Document text –
A representative sample of the diversity that I found is included in Appendix C of this paper.
This diversity of definitions of gender complementarity, while arguably signaling some confusion on the part of DBE authors, also testifies to the complexity of the issue. From a theological standpoint, if, like all other human activities, gender relations reflect a mix of good creation and tragic falleness, then it’s not likely to be any easier sorting out what’s creational and what’s fallen about them than it is in our discussions of politics, economics, the arts, or any other sphere of life. Moreover, if gender complementarity somehow mirrors the relationship of members of the Trinity as they work together in creation and redemption (a point on which both sides in the debate seem to agree) then it is probably not going to be any easier to nail down than our understanding of the Trinity. And as Judy Brown reminds readers in ch. 17 of DBE, “[A]fter we make every attempt to better understand the Trinity, it remains one of the greatest mysteries among Christian doctrines” (p. 299).
However, as unwitting children of the Enlightenment, we seem to have a Tower of Babel-like craving for absolute certainty. And so both sides in the debate recruit biologists and social scientists as latter-day natural theologians who are supposed to help close the theological gaps by telling us, from a ‘scientific’ perspective, what gender complementarity ‘really is.’ Thus, RBMW has chapters on biology, psychology and sociology, and DBE has chapters written or co-written by therapists, a sociologist, and an academic psychologist.[10] But as an academic psychologist and gender studies scholar who did not contribute to either volume, I am now going to try to explain (not for the first time)[11] why this is a misguided exercise. My basic points are these:
1) Research in neither the biological nor the social sciences can resolve the nature/nurture debate regarding gendered psychological traits or behaviors in humans, let alone pronounce on whether any of these should be retained or rejected. In a fallen world – however good it remains creationally -- we cannot move from ‘is’ to ‘ought’ on the basis of science alone.
2) There are very few consistent sex differences in psychological traits and behaviors. When these are found, they are always average – not absolute-- differences, and for the vast majority of them the small, average – and often decreasing -- difference between the sexes is greatly exceeded by the amount of variability on that trait within members of each sex. Most of the ‘bell curves’ for women and men (graphing the distribution of a given psychological trait or behavior) overlap almost completely. So it is naïve at best – and deceptive at worst -- to make essentialist (or even generalist) pronouncements about the psychology of either sex when there is much more variability within than between the sexes on most of the trait and behavior measures for which we have abundant data.

Dataset records:
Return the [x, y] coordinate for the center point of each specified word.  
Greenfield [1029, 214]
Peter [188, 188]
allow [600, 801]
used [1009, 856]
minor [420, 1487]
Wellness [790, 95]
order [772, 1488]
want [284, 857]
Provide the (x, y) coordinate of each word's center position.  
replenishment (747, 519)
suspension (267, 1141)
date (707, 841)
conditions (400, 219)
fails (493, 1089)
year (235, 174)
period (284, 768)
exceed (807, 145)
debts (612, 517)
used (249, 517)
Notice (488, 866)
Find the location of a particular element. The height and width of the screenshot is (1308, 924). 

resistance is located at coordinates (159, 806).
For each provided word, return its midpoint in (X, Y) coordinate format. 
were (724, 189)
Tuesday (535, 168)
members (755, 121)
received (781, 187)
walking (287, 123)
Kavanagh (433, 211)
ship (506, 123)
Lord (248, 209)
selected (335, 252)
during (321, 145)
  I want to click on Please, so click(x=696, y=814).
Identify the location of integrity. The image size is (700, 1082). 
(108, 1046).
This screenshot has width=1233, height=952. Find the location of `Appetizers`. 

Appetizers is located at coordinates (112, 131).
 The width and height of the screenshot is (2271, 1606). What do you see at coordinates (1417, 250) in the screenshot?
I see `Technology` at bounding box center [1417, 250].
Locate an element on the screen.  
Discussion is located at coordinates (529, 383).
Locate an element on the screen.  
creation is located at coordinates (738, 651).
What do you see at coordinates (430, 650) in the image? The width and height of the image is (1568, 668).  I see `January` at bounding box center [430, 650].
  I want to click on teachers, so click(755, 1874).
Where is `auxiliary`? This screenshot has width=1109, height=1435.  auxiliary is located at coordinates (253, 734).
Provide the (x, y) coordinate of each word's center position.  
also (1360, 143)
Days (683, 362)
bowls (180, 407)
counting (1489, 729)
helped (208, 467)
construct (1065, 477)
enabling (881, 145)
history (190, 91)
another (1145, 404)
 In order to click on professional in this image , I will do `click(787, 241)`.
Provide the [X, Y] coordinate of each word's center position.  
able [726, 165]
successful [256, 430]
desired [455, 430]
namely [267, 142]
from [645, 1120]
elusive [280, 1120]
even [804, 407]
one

What you have to do –
From the passage on gender complementarity, return the exact wording starting at "2) There are" and ending at "have abundant data.".

Task answer –
2) There are very few consistent sex differences in psychological traits and behaviors. When these are found, they are always average – not absolute-- differences, and for the vast majority of them the small, average – and often decreasing -- difference between the sexes is greatly exceeded by the amount of variability on that trait within members of each sex. Most of the ‘bell curves’ for women and men (graphing the distribution of a given psychological trait or behavior) overlap almost completely. So it is naïve at best – and deceptive at worst -- to make essentialist (or even generalist) pronouncements about the psychology of either sex when there is much more variability within than between the sexes on most of the trait and behavior measures for which we have abundant data.